> [Your task]: What you need to produce from the material below is an exact transcription of the lines from the one with "Share (78, 755)" through the one with "04.その他 (573, 684)", both included, and no other line.

☆ ☆ ☆ ☆ ☆

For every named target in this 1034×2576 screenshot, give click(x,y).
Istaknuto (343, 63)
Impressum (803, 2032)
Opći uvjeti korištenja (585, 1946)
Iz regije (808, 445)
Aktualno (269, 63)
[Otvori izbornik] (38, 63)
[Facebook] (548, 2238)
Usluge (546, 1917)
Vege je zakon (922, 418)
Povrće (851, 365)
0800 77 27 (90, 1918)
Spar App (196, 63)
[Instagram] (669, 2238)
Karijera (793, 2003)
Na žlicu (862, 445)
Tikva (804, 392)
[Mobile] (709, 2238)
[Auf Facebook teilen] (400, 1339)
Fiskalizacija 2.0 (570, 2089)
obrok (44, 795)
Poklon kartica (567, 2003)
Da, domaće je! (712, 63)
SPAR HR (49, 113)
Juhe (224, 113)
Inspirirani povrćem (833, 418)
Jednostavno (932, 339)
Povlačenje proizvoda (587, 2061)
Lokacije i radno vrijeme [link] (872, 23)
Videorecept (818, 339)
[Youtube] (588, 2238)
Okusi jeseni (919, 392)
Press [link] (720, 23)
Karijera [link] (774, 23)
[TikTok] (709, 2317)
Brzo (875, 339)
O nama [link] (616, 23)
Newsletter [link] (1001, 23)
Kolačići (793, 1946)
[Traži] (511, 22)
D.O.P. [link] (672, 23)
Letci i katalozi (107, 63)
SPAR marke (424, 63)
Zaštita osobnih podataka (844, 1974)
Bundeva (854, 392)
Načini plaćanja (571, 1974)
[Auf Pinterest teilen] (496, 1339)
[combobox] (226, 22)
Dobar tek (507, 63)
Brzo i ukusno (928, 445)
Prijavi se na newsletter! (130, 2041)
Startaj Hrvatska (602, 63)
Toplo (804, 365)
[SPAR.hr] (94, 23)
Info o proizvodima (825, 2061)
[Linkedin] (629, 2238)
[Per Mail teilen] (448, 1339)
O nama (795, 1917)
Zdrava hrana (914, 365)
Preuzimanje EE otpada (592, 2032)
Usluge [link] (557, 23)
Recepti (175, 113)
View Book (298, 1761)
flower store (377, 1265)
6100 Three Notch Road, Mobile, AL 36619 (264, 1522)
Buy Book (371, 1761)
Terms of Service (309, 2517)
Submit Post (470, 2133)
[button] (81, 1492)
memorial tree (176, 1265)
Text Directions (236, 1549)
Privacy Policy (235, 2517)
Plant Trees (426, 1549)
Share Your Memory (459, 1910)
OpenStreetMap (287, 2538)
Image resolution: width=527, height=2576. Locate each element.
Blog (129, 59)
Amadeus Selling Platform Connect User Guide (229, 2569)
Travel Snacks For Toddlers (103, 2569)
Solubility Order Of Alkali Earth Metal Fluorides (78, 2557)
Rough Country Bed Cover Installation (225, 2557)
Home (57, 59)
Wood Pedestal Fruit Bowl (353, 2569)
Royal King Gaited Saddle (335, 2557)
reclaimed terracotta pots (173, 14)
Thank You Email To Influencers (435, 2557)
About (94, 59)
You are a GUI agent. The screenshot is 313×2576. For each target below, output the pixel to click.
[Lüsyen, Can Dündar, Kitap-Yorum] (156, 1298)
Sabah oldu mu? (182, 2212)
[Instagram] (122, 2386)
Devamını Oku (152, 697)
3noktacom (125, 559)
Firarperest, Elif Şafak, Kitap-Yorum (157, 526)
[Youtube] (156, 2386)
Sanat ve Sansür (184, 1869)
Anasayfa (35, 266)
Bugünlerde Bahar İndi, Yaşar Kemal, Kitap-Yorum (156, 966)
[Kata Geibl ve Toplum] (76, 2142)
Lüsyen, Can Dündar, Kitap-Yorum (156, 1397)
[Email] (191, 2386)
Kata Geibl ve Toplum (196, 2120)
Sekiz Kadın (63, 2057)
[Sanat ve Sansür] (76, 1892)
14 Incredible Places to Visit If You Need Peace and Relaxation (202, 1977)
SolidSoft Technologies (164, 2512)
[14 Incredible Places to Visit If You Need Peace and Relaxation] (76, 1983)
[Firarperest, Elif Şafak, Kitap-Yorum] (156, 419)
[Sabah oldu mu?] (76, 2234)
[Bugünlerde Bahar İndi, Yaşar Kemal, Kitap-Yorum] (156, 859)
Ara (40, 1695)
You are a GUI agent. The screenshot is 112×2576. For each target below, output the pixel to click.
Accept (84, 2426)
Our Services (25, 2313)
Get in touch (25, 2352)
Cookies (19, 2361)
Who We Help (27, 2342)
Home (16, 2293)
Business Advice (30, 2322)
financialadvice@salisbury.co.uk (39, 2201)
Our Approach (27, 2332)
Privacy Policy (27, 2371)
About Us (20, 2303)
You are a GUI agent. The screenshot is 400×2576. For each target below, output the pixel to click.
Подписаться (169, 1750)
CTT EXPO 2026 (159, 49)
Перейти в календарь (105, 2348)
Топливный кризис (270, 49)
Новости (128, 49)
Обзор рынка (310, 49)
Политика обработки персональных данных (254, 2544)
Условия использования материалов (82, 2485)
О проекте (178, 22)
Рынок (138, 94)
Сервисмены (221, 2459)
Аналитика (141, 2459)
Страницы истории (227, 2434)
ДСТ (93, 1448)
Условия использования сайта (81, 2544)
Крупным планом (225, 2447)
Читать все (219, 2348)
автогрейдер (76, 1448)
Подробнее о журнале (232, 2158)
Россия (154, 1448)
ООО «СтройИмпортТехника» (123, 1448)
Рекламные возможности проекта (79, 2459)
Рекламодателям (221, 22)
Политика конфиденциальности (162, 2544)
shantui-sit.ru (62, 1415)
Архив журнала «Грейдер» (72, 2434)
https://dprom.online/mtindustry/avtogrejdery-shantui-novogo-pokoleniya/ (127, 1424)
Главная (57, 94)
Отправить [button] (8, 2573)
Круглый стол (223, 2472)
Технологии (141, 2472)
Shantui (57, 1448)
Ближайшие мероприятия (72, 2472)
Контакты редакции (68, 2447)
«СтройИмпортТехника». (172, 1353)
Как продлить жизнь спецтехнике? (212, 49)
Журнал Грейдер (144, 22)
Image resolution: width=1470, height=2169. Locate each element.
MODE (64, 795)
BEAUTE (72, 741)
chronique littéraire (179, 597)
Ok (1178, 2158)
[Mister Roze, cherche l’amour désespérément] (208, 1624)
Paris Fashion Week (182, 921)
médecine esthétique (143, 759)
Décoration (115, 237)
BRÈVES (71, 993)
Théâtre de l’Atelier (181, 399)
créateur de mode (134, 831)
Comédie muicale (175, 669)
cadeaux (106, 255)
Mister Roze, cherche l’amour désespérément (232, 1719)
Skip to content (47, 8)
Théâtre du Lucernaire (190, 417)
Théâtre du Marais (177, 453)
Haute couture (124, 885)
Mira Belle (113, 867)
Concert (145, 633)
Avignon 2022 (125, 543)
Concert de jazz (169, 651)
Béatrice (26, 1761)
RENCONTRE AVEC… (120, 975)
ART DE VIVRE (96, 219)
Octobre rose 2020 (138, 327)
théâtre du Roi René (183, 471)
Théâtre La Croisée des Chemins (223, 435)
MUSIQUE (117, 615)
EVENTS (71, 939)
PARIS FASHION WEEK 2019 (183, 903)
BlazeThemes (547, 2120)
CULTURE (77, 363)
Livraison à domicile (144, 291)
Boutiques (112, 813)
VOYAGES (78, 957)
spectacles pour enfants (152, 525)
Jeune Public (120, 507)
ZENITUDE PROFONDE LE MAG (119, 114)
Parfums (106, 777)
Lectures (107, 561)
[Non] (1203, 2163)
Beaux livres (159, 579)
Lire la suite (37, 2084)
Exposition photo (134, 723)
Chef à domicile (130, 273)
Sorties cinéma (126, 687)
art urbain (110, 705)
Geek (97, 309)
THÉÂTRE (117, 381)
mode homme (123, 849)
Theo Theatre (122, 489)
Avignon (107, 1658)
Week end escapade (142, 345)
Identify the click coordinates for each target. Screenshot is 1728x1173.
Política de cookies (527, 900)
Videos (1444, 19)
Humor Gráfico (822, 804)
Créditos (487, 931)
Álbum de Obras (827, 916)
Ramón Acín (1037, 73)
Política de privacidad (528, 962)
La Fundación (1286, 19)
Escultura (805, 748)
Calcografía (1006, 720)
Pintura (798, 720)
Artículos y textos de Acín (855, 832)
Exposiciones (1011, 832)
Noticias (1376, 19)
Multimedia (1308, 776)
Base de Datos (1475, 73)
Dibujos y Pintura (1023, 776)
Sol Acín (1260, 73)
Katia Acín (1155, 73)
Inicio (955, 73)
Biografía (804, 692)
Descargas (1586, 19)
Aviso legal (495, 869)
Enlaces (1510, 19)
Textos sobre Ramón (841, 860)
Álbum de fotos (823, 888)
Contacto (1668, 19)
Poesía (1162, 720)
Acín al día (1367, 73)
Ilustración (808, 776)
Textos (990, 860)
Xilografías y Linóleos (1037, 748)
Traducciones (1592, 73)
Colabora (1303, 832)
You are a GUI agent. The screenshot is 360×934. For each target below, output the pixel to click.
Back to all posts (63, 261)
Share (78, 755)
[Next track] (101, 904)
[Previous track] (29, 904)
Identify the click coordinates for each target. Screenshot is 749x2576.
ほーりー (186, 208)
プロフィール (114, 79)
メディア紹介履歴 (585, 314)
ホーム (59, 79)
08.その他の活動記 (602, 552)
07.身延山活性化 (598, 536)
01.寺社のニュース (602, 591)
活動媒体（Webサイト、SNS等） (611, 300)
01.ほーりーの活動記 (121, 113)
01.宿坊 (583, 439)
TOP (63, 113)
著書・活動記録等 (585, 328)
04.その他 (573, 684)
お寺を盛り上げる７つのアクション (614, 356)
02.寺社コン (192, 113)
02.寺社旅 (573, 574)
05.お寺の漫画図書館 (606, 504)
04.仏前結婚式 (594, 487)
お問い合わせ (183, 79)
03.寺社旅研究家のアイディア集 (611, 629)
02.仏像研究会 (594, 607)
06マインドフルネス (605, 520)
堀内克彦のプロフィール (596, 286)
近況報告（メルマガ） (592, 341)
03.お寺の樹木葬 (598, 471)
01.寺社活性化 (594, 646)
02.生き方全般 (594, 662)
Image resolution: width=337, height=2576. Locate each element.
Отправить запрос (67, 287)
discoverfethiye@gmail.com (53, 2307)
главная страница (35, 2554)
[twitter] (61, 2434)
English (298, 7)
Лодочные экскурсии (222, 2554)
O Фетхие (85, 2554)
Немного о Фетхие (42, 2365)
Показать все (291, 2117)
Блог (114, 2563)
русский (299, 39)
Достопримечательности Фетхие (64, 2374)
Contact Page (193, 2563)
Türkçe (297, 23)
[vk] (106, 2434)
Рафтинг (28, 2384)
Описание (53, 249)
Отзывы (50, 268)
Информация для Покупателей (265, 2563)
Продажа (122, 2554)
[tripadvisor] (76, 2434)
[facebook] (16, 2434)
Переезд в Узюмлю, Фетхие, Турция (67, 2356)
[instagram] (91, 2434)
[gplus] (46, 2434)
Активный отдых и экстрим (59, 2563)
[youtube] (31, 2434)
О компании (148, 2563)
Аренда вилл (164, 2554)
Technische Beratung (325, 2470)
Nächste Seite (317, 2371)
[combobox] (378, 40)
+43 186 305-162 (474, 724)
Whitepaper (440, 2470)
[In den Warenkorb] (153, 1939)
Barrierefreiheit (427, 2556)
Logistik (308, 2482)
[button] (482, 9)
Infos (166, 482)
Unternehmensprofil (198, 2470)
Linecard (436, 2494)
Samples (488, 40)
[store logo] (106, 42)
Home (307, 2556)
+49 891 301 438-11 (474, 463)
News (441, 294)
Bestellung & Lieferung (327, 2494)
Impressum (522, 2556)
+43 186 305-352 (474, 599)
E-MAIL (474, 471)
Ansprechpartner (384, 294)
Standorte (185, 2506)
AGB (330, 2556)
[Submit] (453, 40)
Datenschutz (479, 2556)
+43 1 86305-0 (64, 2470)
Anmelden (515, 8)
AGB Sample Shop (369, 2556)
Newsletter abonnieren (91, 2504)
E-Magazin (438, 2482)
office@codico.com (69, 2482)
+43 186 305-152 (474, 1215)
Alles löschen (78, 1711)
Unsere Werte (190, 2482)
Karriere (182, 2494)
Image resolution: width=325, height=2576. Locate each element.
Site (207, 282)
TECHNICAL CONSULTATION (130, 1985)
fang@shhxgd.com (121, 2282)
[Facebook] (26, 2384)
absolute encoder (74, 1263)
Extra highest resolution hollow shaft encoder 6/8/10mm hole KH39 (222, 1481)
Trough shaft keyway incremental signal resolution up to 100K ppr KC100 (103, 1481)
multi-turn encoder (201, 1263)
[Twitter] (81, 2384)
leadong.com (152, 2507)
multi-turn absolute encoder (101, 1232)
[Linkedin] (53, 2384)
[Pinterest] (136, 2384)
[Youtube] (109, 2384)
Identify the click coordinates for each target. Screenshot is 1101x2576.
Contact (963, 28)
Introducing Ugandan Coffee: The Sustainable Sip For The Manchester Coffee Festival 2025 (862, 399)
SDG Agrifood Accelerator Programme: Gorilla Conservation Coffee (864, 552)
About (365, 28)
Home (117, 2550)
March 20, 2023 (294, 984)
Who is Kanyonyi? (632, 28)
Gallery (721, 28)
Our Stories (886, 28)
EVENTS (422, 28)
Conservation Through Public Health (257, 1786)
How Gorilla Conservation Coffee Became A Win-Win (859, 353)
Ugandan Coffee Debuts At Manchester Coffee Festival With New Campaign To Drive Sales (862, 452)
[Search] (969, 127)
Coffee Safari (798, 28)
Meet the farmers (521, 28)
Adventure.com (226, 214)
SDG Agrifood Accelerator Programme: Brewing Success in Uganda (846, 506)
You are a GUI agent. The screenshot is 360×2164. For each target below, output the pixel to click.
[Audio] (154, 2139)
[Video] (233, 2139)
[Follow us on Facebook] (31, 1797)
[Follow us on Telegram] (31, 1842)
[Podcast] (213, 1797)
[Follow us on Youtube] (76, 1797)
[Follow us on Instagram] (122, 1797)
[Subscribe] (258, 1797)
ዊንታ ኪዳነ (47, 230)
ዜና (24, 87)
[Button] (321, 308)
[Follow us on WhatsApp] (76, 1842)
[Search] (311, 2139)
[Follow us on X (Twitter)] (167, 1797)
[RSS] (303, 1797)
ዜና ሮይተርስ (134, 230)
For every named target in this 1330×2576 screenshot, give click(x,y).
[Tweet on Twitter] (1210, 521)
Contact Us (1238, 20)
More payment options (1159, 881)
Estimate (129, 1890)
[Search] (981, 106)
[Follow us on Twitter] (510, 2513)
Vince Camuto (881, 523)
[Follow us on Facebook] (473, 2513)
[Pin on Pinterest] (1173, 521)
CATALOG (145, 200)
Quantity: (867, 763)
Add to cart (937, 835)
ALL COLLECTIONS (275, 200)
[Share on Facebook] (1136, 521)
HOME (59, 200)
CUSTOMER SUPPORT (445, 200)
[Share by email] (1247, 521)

☆ ☆ ☆ ☆ ☆

> [Reply]:
Share (78, 755)
[Next track] (101, 904)
[Previous track] (29, 904)
Identify the click coordinates for each target. Screenshot is 749x2576.
ほーりー (186, 208)
プロフィール (114, 79)
メディア紹介履歴 (585, 314)
ホーム (59, 79)
08.その他の活動記 (602, 552)
07.身延山活性化 (598, 536)
01.寺社のニュース (602, 591)
活動媒体（Webサイト、SNS等） (611, 300)
01.ほーりーの活動記 (121, 113)
01.宿坊 (583, 439)
TOP (63, 113)
著書・活動記録等 (585, 328)
04.その他 (573, 684)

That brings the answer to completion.